Strage Airbus Germanwings, da Barcellona un Paese diviso anche nel lutto

L’aereo decollato da Barcellona e tragicamente schiantatosi sulle montagne alle spalle di Marsiglia rientra in quest’ottica: un evento terribile che colpisce innocenti.

Facendo zapping in queste ore ho però capito una cosa triste e drammaticamente paradossale in questa era globalizzata, l’era dell’Europa unita, della moneta unica, del viaggiare come cittadini europei da un paese all’altro: la divisione schematica paese per paese con i rispettivi morti.

 

Ognuno conta i suoi morti, ognuno piange i suoi “caduti”, e qualcun’altro sotto sotto festeggia perchè nessuno “dei suoi” ci ha lasciato le penne.
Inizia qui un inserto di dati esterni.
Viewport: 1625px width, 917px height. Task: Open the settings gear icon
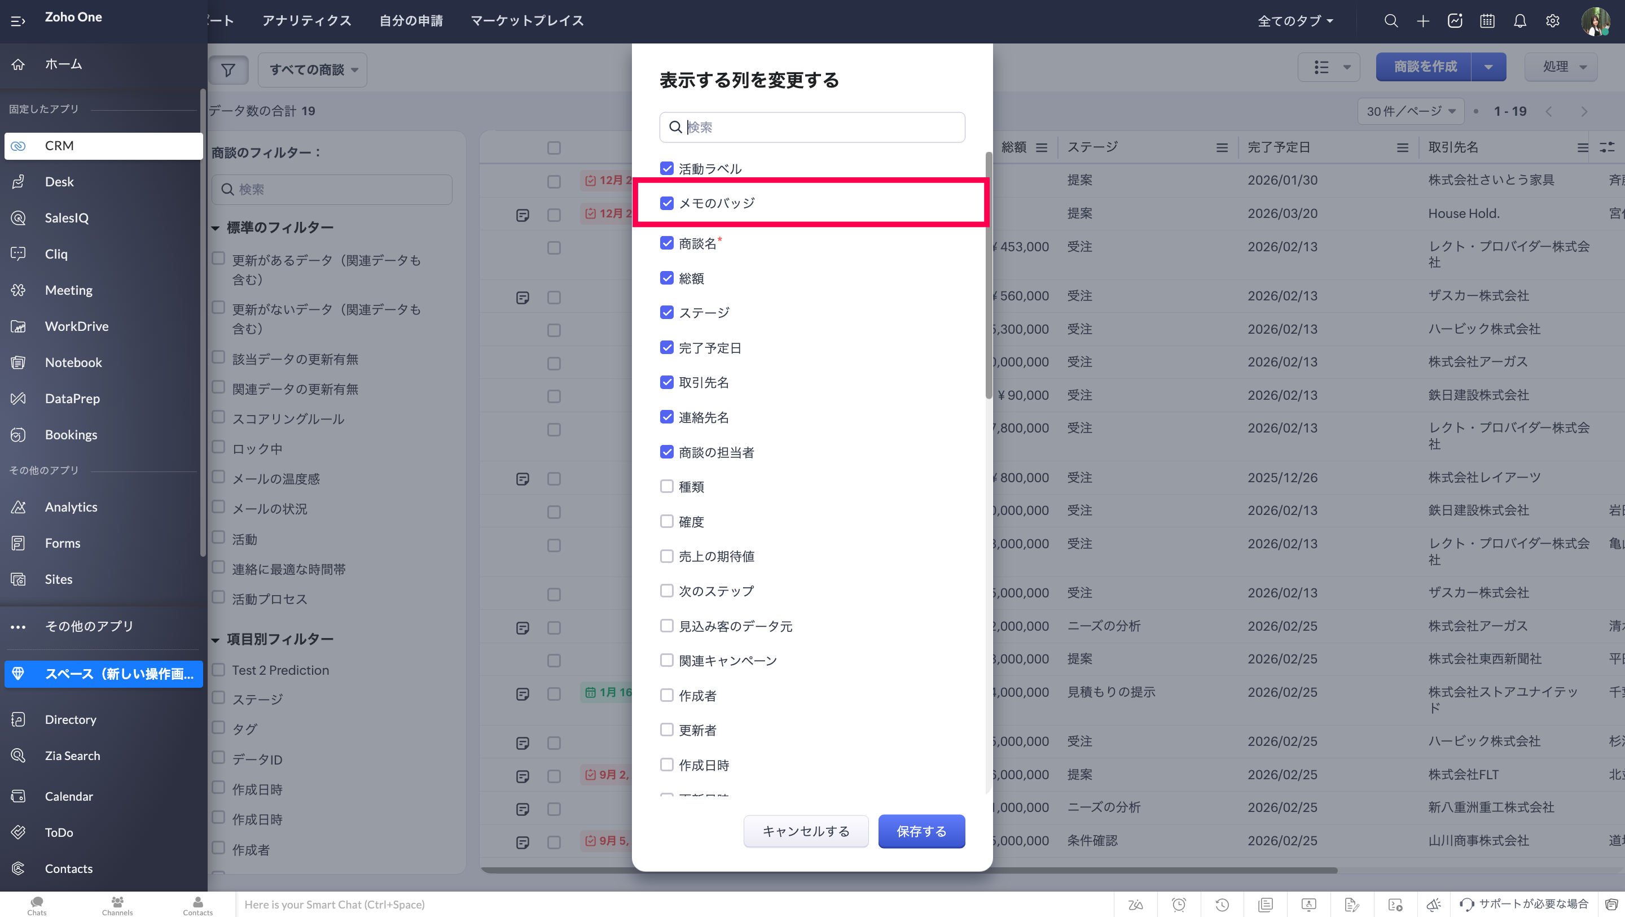pos(1552,21)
Vivere in un paese straniero, nel mio caso Spagna (ops Cataluna) e a Barcellona, ti dà la possibilità di avere un punto di vista differente. Guardi un telegiornale italiano in streaming e poi accendi la tv e guardi un telegiornale catalano e ti senti confuso. Hai la sensazione che si stia parlano di eventi diversi tra loro, a volte lontani non solo nello spazio ma anche nel tempo.
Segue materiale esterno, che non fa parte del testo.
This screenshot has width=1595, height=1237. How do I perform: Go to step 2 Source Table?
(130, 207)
In questi casi la verità sta in strada, tra le gente, come è sempre stato è sempre sarà. Sono a Barcellona, penso. La città da dove è decollato l’aereo, da dove provenivano cinquanta delle vittime, come amano suddividere i telegiornali.

 

Non ho la sensazione di una città in lutto, oggi splende il sole, i negozi sono pieni, i ristoranti aperti, i turisti scattano foto. Io vado a lavoro, nessun minuto di silenzio.

Il mio collega catalano mi chiede: “Hai sentito cosa dicono gli “spagnoli” da Madrid su facebook e twitter? Meglio che sono morti catalani e non spagnoli! Lo vedi, ce l’hanno con noi. Oltre ad essere razzisti, non hanno rispetto per i morti!”.
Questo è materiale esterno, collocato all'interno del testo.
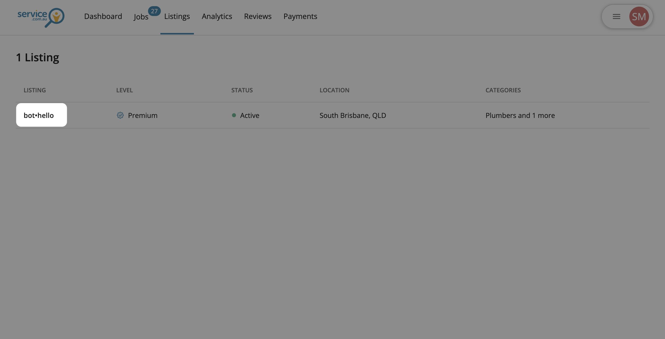Click the STATUS column header
This screenshot has height=339, width=665.
coord(242,90)
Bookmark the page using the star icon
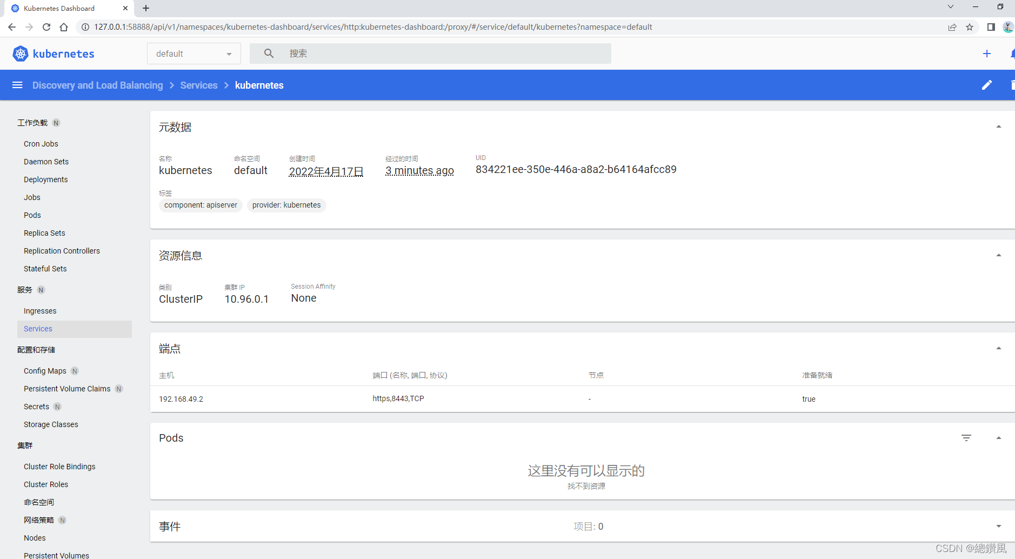Viewport: 1015px width, 559px height. (970, 26)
Prima di rispondere rifletto, conto fino a dieci perché un’osservazione del genere in un momento del genere non la capisco. “Se anche fossero stati mille gli idioti che hanno scritto queste frasi, la Spagna non la pensa così e tu lo sai!” rispondo. Lui mi osserva, ma non è affatto convinto.

 

Finito di lavorare vado al mercato, non ci penso più. Al banco il fruttivendolo chiacchiera animatamente con un cliente, in catalano, e capisco che stanno parlando dell’aereo caduto: mi sbaglio. Sono indignati perchè “tutta” la Spagna festeggia la morte dei catalani. Mi sposto, e la signora che conosco da anni mi chiede: “Cosa si dice in Italia di quello che è successo?”. “Dell’aereo?” chiedo. “No, non hai saputo? A Madrid tutti festeggiano perchè i morti erano catalani e non spagnoli”. Rispondo di non aver visto la tv oggi, pago e scappo via.

 

Tornato a casa, ripenso ancora a quella domanda, ad un popolo che si sente perseguitato. Ci sono i catalani, da una parte e tutta la Spagna dall’altra. Accendo la tv per distrarmi e trovo talk show, tribune politiche e telegiornali che dedicano tutta la puntata del serale non più ai morti, ad un aereo distrutto, alla tragedia. No. Sono indignati anche loro per quei 1000 “idioti” che festeggiano la morte di cinquanta catalani. E al centro di tutto torna il catalanismo, il non essere accettati all’interno del paese Spagna: “Tanto vale ci diano l’indipendenza se non ci vogliono”, ripetono.

 

Non ho visto bandiere a mezz’asta oggi. Ho sentito gente indignata. Non giudico il motivo, rifletto sulle cause. E non mi do una spiegazione.

La morte, con la sua scure e il suo sguardo gelido, non chiede il passaporto. La morte prende quando vuole e dinanzi ad essa ci mettiamo tutti in fila in rigoroso silenzio pronti per l’ultimo Check-in.